_Aim of the exercise_. Quote the data starting at the line that contains "Screen dimensions: 1024x708" and running through the end of the data, with both ends included and the pictures omitted.

_Dataset excerpts_.
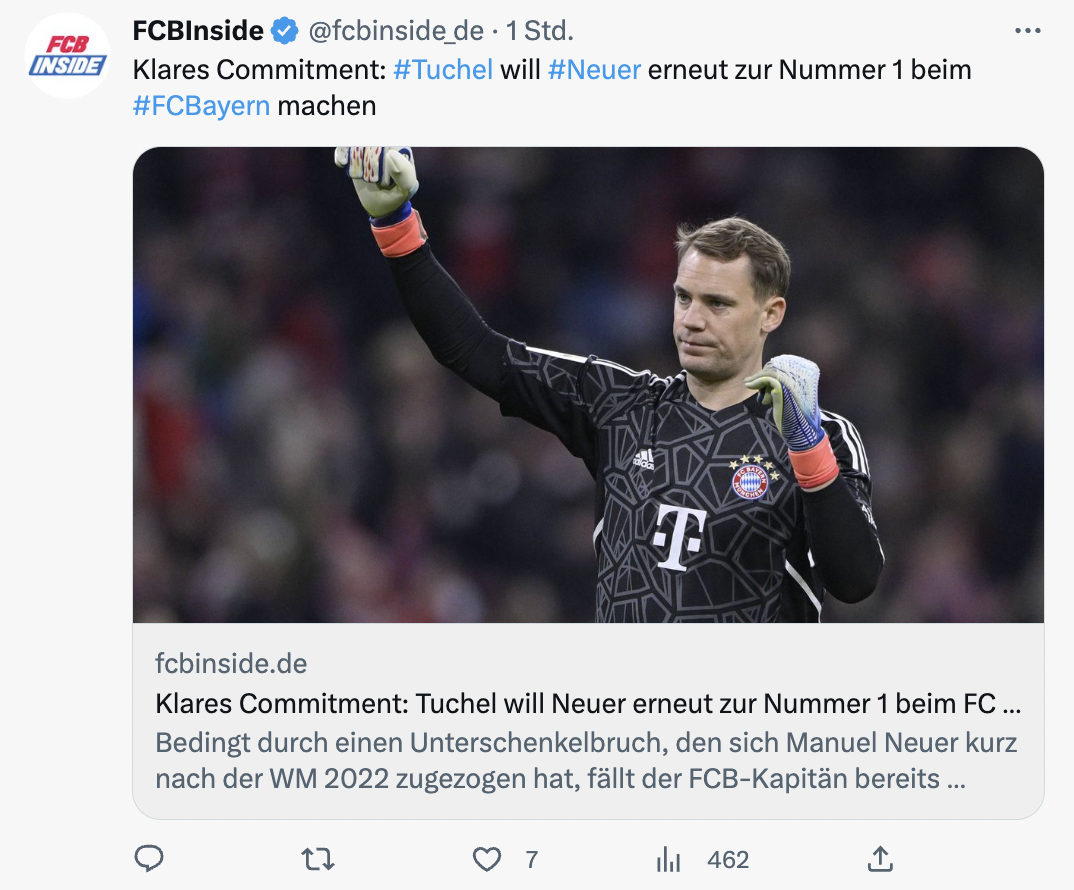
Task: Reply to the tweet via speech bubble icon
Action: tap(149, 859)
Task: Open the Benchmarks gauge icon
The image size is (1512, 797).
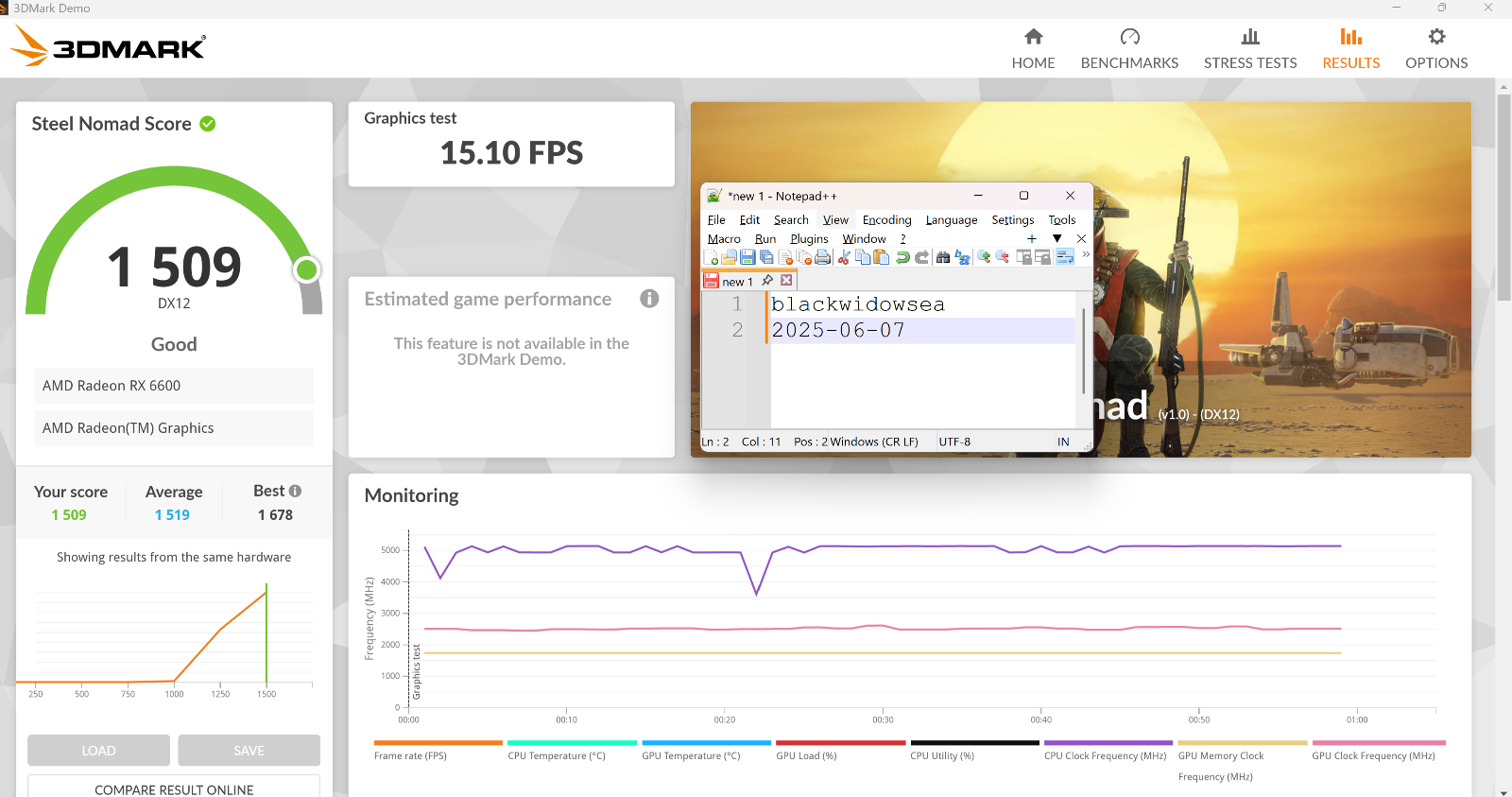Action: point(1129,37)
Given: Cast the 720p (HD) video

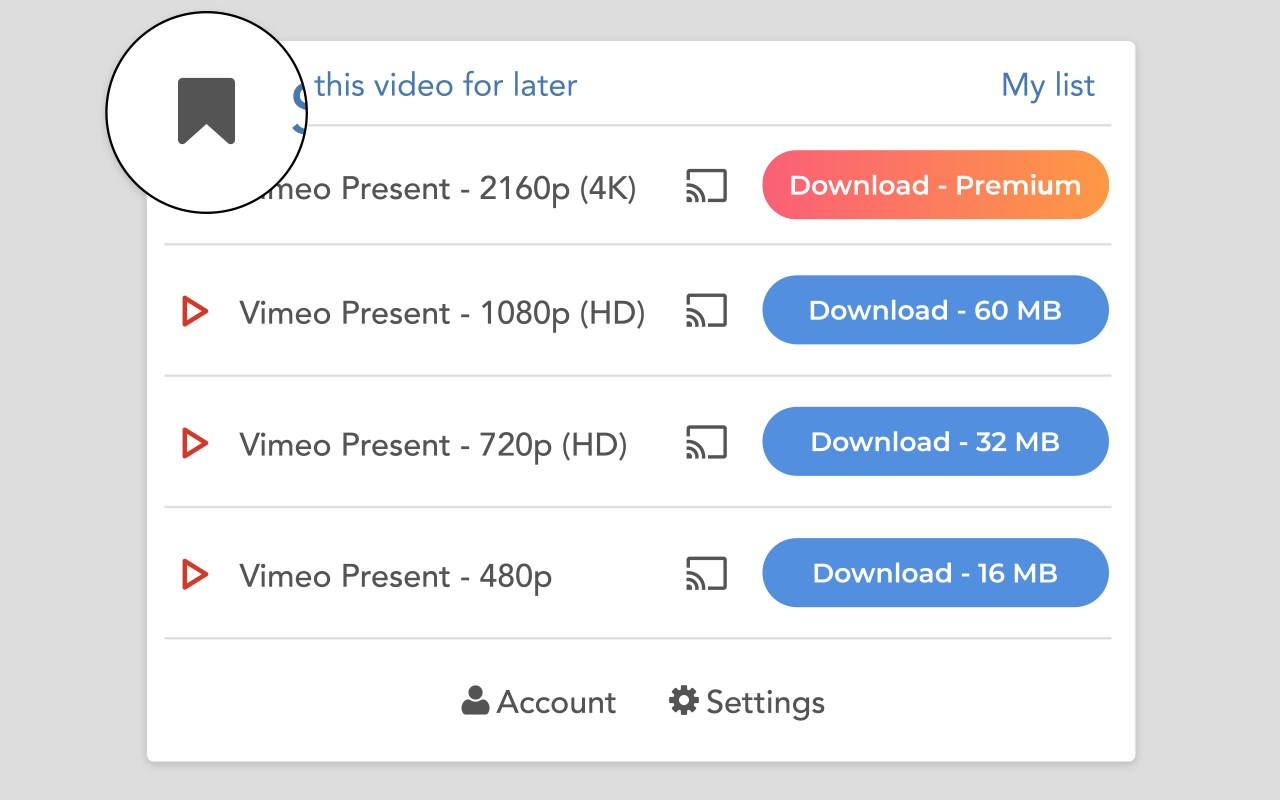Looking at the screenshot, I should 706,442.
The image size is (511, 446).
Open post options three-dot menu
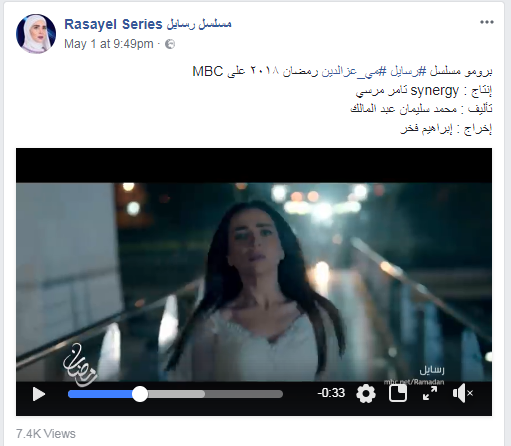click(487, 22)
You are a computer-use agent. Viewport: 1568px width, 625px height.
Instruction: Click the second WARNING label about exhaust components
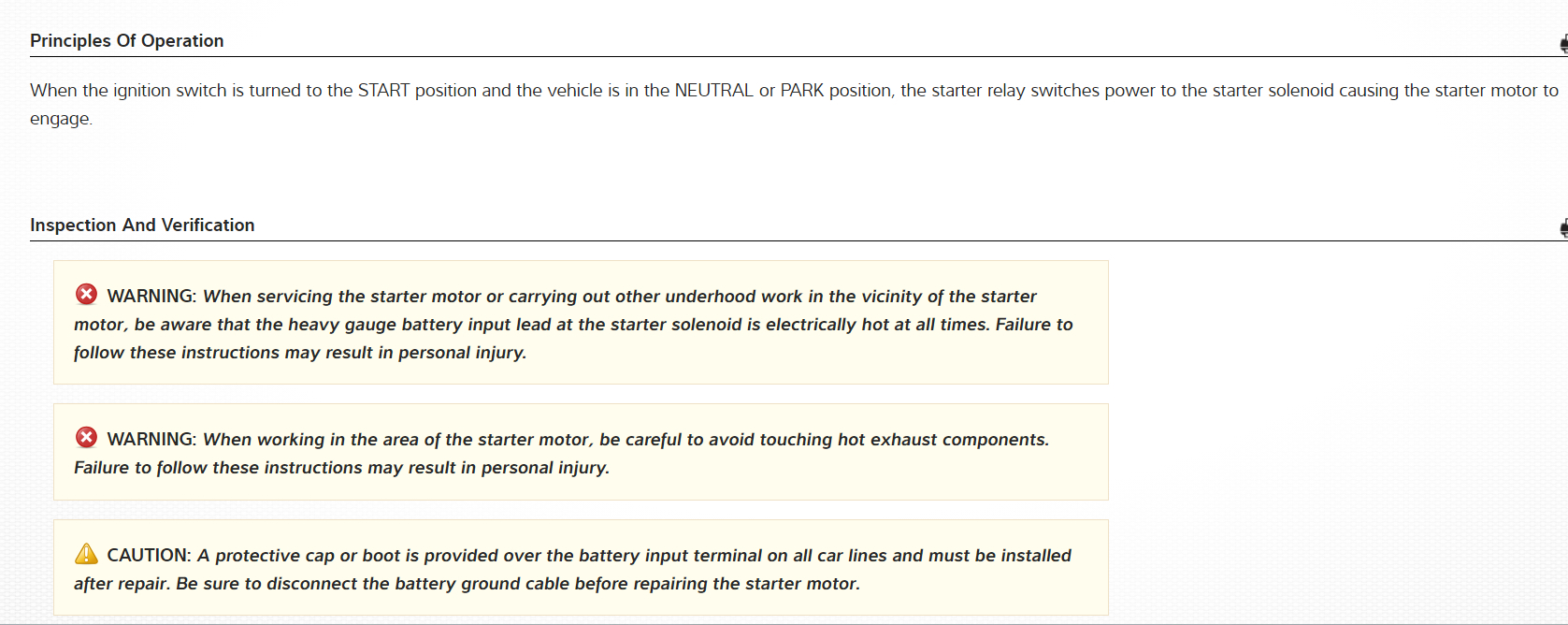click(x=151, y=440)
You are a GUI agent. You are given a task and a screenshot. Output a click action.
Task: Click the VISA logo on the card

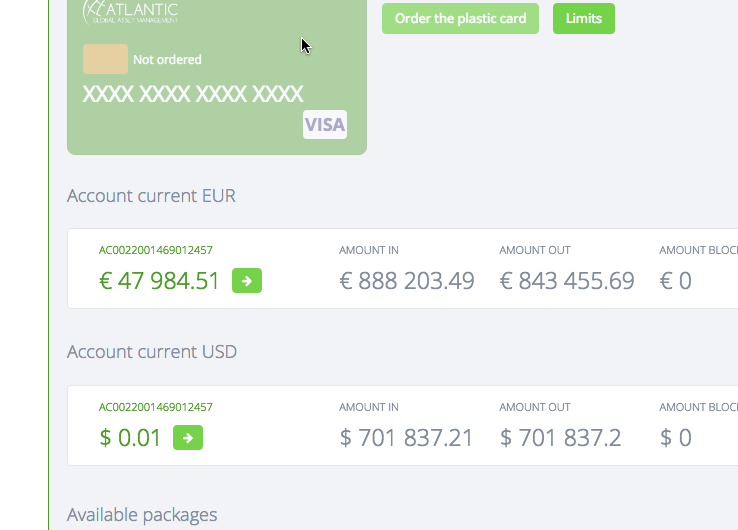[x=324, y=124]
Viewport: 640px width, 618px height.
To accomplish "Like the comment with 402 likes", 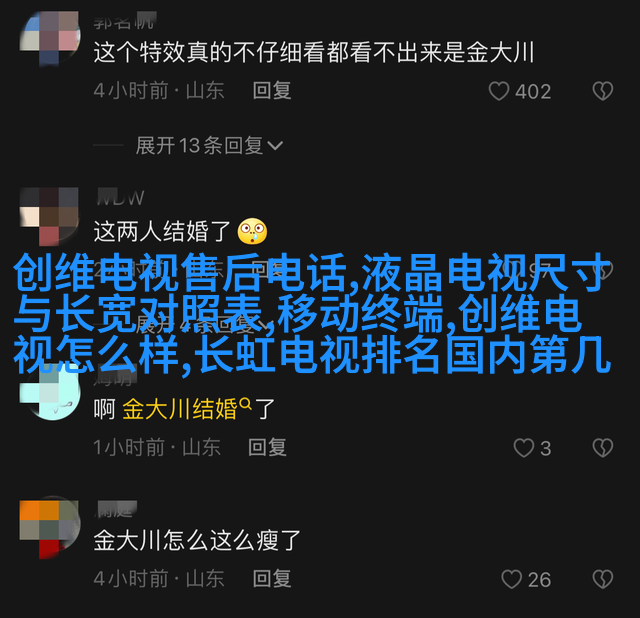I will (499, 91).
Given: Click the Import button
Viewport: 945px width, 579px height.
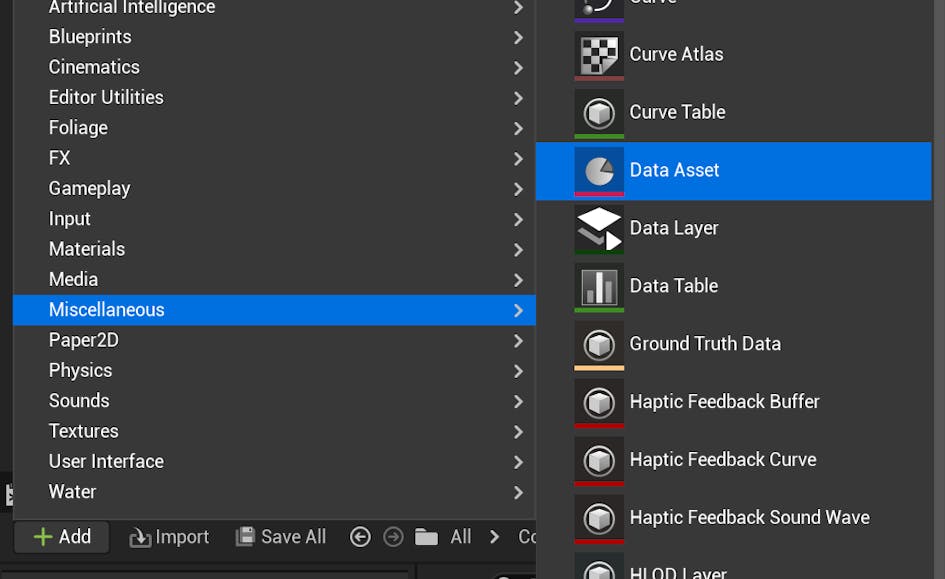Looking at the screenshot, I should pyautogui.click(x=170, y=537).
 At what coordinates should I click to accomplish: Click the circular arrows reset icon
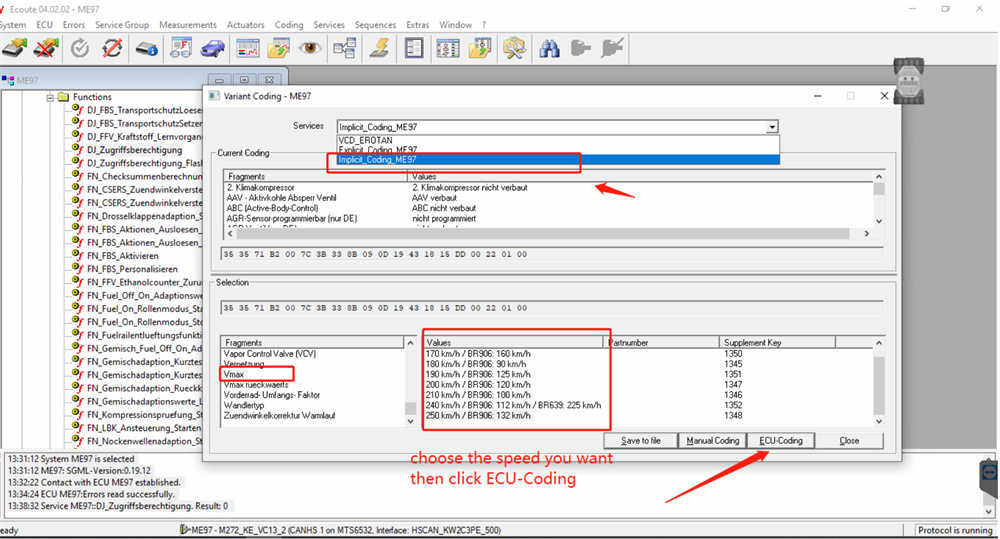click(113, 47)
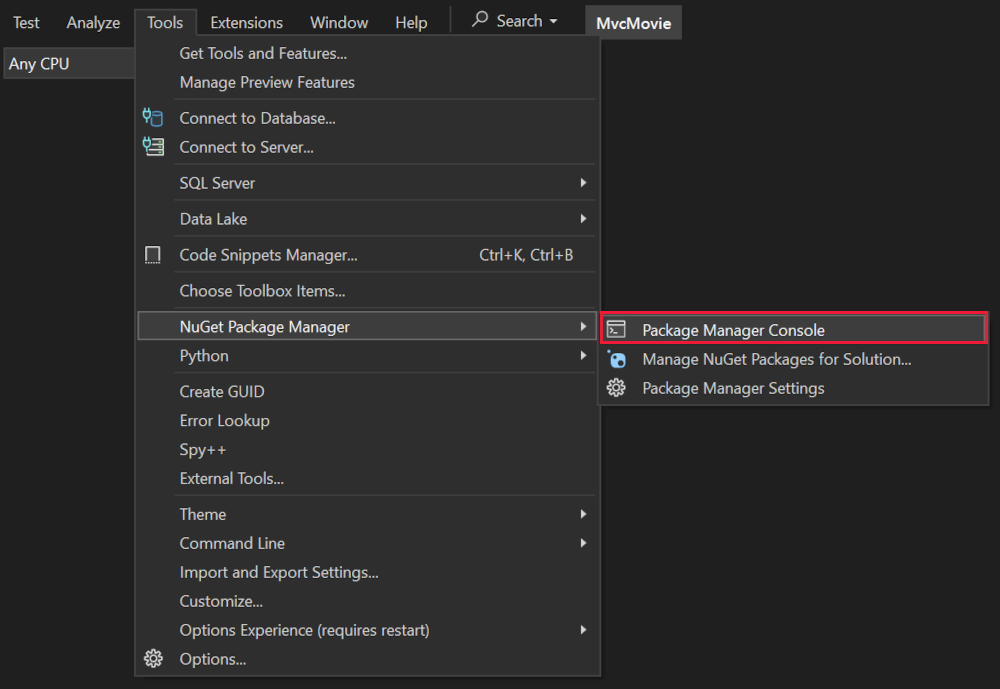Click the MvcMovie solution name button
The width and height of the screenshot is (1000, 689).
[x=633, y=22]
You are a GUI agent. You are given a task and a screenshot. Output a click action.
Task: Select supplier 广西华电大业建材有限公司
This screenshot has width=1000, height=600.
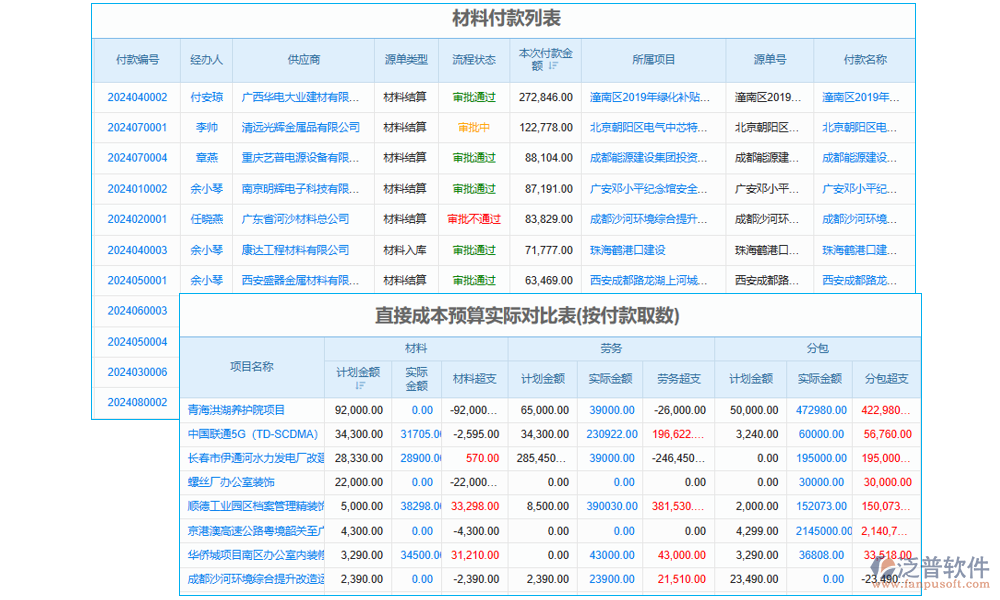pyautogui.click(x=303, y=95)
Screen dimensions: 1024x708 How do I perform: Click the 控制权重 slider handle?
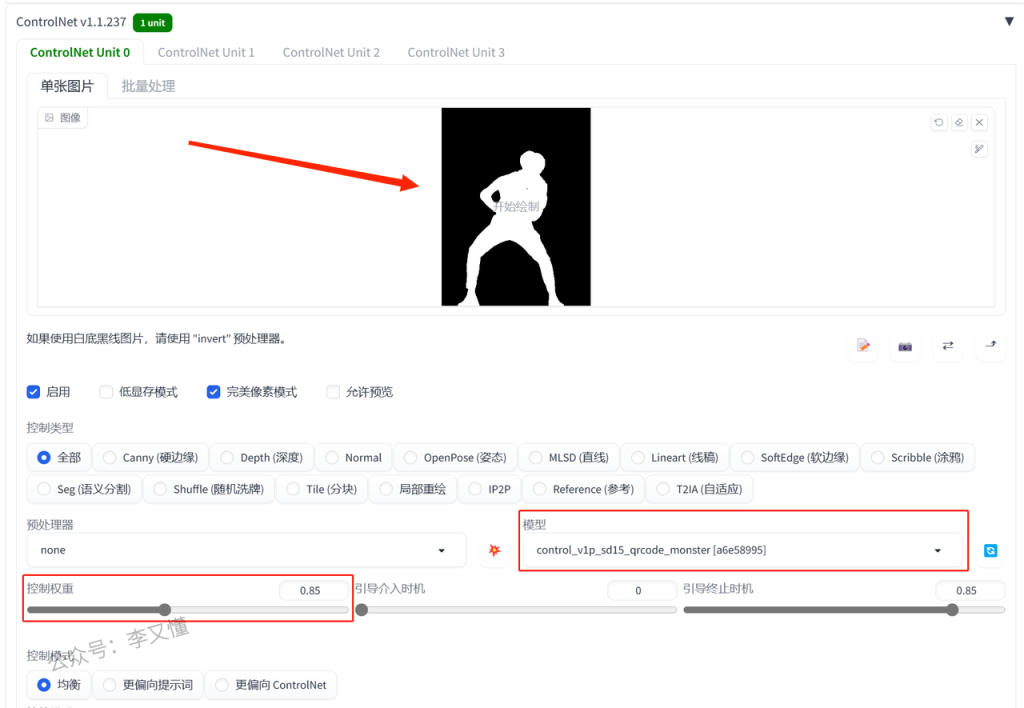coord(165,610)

_Result for this exercise_.
Screen dimensions: 1024x708 How do I perform: Click the 控制权重 slider handle?
coord(165,610)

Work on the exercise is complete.